Textauszug>
◇ ◇ ◇ ◇

Das Bild von ihm, das alles sagen würde, gab es nicht. Das Bild in Handschellen. Als Julian Assange am Dienstagmorgen um 9 Uhr 30 zur Polizei kam, wo seine Personalien festgestellt und der 39-Jährige verhaftet wurde, hielt er seinen Teil der Verabredung ein. Assanges Rechtsanwalt Mark Stephens hatte am Vortag lange mit den Behörden verhandelt. Dabei wurde der Haftbefehl noch zurückgehalten, so dass Assange die genauen Vorwürfe nicht kannte. Ihn selbst schien das nicht sonderlich zu berühren. Er ging der einzigen Beschäftigung nach, die für den Internetaktivisten Sinn macht. Im Minutentakt setzte er über seinen Laptop Nachrichten ab.
Beim Haftprüfungstermin am Westminster Magistrates Court um 14 Uhr zeigte sich auch Stephens gelassen und ließ keinen Zweifel daran, dass er die Anschuldigungen für ziemlich fadenscheinig hält. Assange habe seit Wochen versucht, die schwedische Staatsanwältin zu kontaktieren, die seinen guten Ruf „umfassend beschädigt und sich in völlig abwegig“ benommen habe. Stephens erklärte, dass Assange selbst auf Aufklärung des Falls gedrungen habe und zum „Verfolger“ seiner Strafverfolger geworden sei. Auch habe Assange Scotland Yard schon vor „vier bis sechs Wochen“ kontaktiert.
Was hinter dem Vorwurf steckt, Assange habe bei seinem Aufenthalt in Schweden im Sommer dieses Jahres zwei Frauen vergewaltigt, ist schwer zu sagen. Nach Londoner Quellen soll er am 15. und 17. August Sex mit verschiedenen Frauen gehabt haben, von denen eine offenbar als militante Feministin gilt. Auf ihrer Aussage, dass es Streit über Verhütung gegeben haben soll, basiert der Haftbefehl. Die britische Justiz war nach Ausschreibung einer internationalen Fahndung zum Handeln gezwungen.

◇ ◇ ◇ ◇

Dateneinträge>
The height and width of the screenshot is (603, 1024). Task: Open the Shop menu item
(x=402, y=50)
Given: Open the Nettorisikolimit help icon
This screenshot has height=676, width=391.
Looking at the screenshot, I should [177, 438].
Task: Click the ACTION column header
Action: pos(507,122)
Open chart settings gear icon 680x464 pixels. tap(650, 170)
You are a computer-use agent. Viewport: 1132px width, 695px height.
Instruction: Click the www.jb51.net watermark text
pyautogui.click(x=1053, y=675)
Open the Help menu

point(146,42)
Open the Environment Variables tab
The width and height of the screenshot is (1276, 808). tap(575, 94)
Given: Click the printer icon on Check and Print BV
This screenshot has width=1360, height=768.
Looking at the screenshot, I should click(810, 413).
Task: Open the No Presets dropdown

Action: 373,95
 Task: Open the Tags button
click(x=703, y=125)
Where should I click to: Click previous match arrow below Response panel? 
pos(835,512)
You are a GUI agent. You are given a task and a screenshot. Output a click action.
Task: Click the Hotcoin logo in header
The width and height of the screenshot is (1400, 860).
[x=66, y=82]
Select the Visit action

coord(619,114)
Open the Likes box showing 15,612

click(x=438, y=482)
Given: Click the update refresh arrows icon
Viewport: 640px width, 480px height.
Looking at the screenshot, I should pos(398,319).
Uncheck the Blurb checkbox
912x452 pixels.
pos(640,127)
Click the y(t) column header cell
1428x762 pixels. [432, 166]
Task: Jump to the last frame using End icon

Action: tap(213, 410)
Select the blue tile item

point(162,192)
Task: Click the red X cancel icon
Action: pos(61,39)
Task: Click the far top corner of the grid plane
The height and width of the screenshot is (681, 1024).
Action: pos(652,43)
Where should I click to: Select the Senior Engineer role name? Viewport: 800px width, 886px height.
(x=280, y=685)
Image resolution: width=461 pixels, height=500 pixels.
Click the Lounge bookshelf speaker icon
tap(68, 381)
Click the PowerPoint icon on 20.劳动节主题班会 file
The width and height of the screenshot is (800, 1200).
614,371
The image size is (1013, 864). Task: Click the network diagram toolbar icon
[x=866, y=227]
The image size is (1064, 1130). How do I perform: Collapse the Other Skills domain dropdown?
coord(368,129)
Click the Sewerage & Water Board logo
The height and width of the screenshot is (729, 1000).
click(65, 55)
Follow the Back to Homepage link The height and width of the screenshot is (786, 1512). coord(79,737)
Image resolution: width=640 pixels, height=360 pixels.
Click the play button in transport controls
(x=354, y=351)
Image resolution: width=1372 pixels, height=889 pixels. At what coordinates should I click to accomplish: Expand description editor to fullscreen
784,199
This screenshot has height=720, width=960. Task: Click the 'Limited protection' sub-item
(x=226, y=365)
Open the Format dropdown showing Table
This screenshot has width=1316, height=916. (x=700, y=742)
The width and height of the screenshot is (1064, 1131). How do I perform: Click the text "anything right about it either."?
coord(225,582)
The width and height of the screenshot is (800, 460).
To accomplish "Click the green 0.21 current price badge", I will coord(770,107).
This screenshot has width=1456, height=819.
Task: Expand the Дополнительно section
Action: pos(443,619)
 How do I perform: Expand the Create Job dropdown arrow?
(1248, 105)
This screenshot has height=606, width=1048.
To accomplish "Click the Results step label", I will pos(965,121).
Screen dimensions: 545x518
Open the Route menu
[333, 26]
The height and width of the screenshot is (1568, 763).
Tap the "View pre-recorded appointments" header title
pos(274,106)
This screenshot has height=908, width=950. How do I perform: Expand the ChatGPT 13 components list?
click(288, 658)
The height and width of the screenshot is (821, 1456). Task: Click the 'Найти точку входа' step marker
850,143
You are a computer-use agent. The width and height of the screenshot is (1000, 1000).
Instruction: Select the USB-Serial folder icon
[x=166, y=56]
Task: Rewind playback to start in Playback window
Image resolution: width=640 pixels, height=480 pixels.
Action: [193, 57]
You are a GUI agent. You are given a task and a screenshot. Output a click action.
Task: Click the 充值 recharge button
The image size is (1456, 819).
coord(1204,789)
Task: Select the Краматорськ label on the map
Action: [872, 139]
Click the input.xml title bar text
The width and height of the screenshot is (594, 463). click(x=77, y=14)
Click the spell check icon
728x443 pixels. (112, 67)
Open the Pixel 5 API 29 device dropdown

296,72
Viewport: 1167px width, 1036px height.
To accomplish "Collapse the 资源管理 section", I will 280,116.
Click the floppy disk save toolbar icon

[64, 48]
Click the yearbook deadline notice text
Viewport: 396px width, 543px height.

◇ ◇ ◇ ◇

Aufgabe 1> Wann erschien Julian Assange laut dem Bericht über seine Verhaftung bei der Polizei?
Aufgabe 2> Führe den Bericht über Assanges Verhaftung im Anschluss an seinen letzten Satz fort.

Schriftliche Antwort 1> Am Dienstagmorgen um 9 Uhr 30.

Schriftliche Antwort 2>
Selten ist ein einzelner Mann so energisch verfolgt worden wie der gebürtige Australier und Wikileaks-Gründer Assange. Seine Aktivitäten würden das Leben von Menschen gefährden, warnten die Amerikaner, Außenministerin Hillary Clinton sprach von einem „Angriff auf die internationale Gemeinschaft“, als handele es sich bei Assange um den Bruder Bin Ladens. Nachdem Wikileaks mit der Veröffentlichung von amerikanischen Botschaftsberichten aus aller Welt begonnen hatte („Cablegate“), fror am Wochenende der Internetbezahldienst Paypal ein Spendenkonto von Wikileaks ein. Es sei nicht zulässig, Paypal zu nutzen „um illegale Vorgänge anzuregen, zu fördern oder zu erleichtern“, hieß es. Ähnlich begründete auch das Kreditkartenunternehmen Mastercard seinen Zahlungsstop an Wikileaks. Am Montag schließlich schloss Post Finance, ein Schweizer Post-Unternehmen, ein Assange-Konto, über das ebenfalls Spenden eingelaufen waren. Die Schweizer argumentierten, Assange habe bei der Kontoeröffnung falsche Angaben zu seinem Wohnort gemacht. Schon zuvor war der Zugang zu Wikileaks erschwert worden. Amazon hatte der Organisation die Nutzung seines Servers entzogen, der US-Dienstleister Everydns.net die Adresse Wikileaks.org gesperrt.
Besser, sich zu stellen, als gejagt zu werden
Vielleicht hat der so in die Enge Getriebene daraus die Konsequenz gezogen. Es könnte besser für ihn sein, sich den britischen Behörden wegen des Verdachts der Vergewaltigung zu stellen, als von Geheimdiensten gejagt und von hochrangigen amerikanischen Behördenvertretern als „Terrorist“ beschimpft zu werden. Ist das Projekt Wikileaks damit gescheitert? Kann man der Hydra den Kopf abschlagen, ohne erwarten zu müssen, dass nun sehr viel mehr neue nachwachsen?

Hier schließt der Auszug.